Stored records:
-.-.-

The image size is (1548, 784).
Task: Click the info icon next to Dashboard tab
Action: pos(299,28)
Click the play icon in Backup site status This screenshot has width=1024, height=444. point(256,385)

-.-.-

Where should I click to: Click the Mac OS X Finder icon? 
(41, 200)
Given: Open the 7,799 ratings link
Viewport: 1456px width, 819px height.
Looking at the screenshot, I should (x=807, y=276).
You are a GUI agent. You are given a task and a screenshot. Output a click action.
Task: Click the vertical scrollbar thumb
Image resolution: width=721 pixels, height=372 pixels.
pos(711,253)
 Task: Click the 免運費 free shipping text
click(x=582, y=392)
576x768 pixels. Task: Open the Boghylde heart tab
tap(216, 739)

-.-.-

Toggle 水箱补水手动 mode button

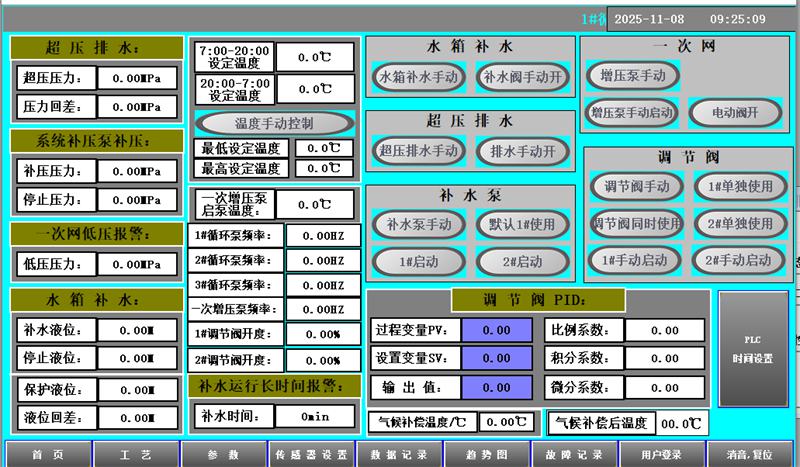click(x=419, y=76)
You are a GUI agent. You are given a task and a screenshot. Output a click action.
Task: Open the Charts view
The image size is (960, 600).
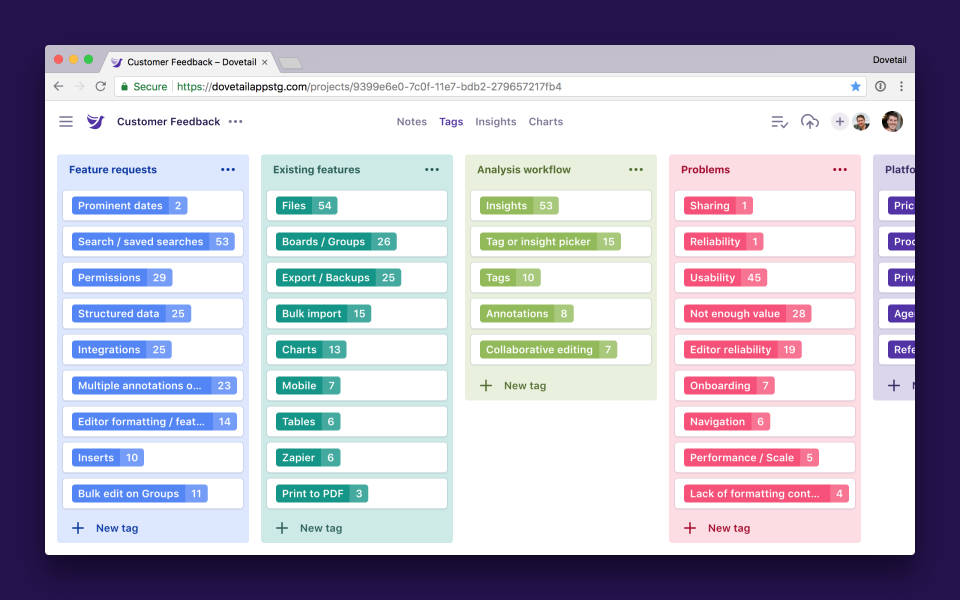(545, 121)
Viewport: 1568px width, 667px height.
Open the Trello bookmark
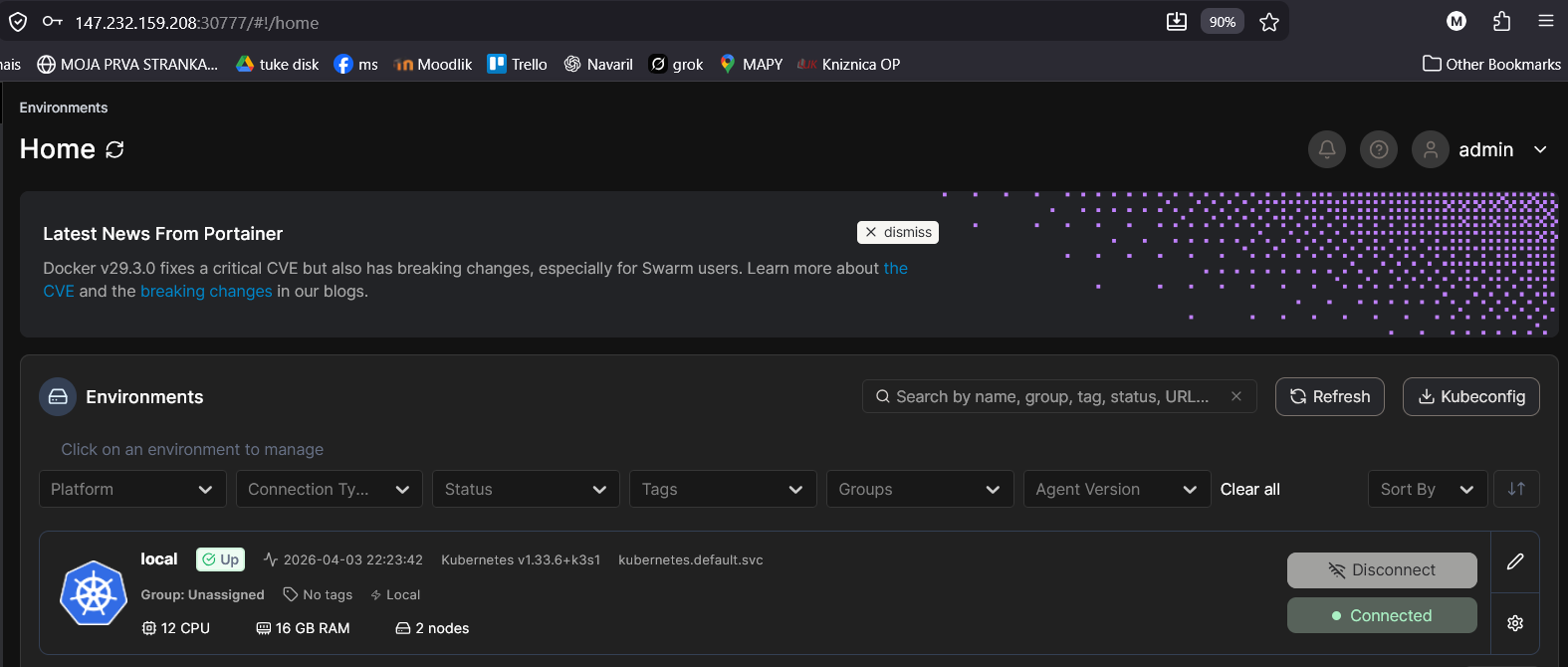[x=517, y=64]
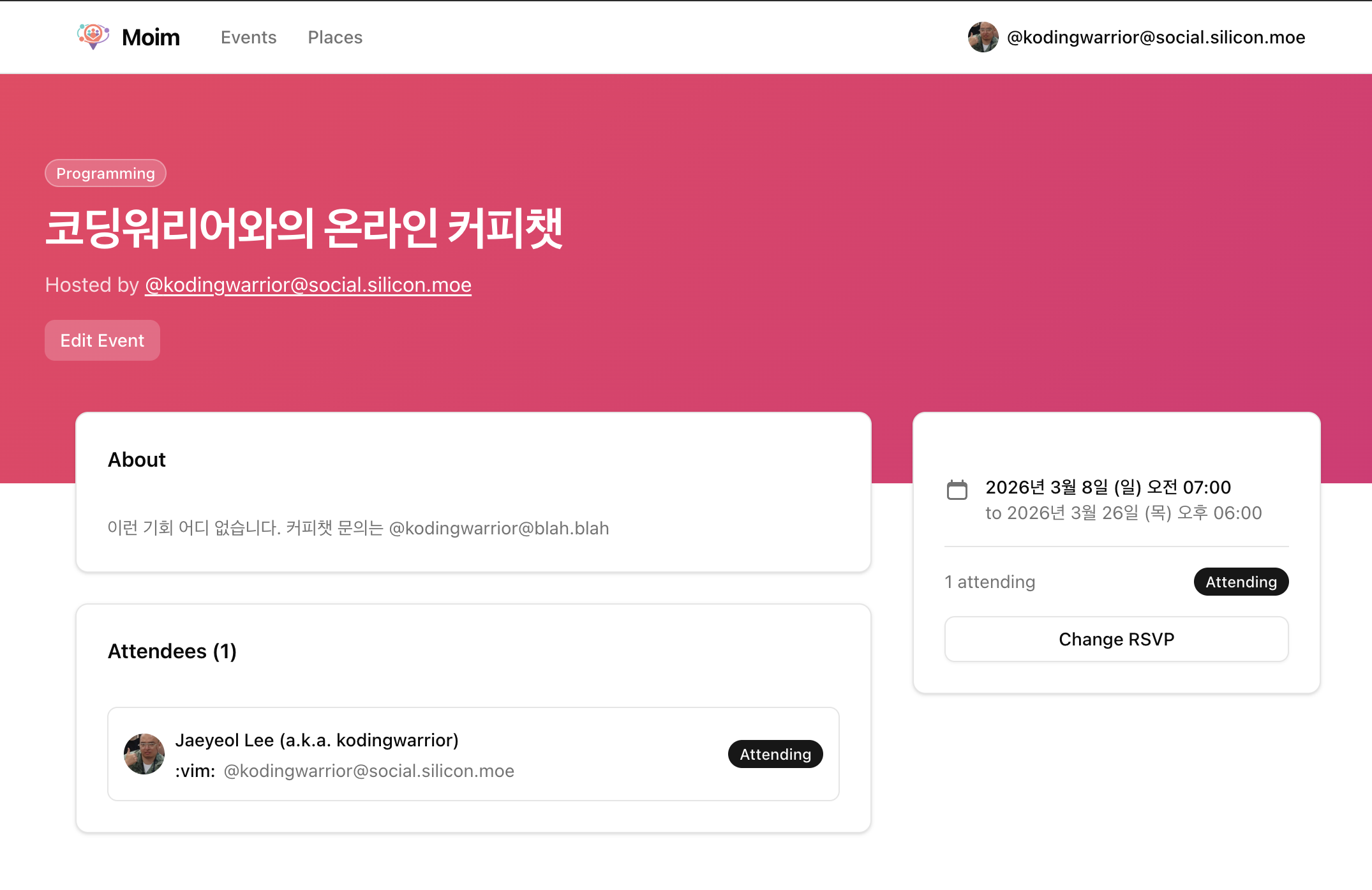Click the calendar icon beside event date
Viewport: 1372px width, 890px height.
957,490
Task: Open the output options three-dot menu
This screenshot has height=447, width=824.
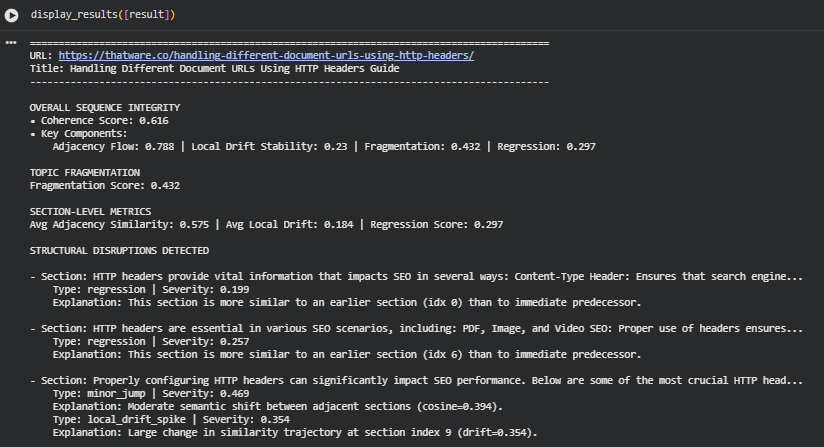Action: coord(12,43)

-.-.-

Lay out the data from the line containing "The image size is (1548, 784)." up to and including the line containing "Click the play" as a numbered list, leaving out any blank lines.

Complete response:
1. The image size is (1548, 784).
2. Task: Click the info icon next to Dashboard tab
3. Action: pos(299,28)
4. Click the play icon in Backup site status This screenshot has width=1024, height=444. point(256,385)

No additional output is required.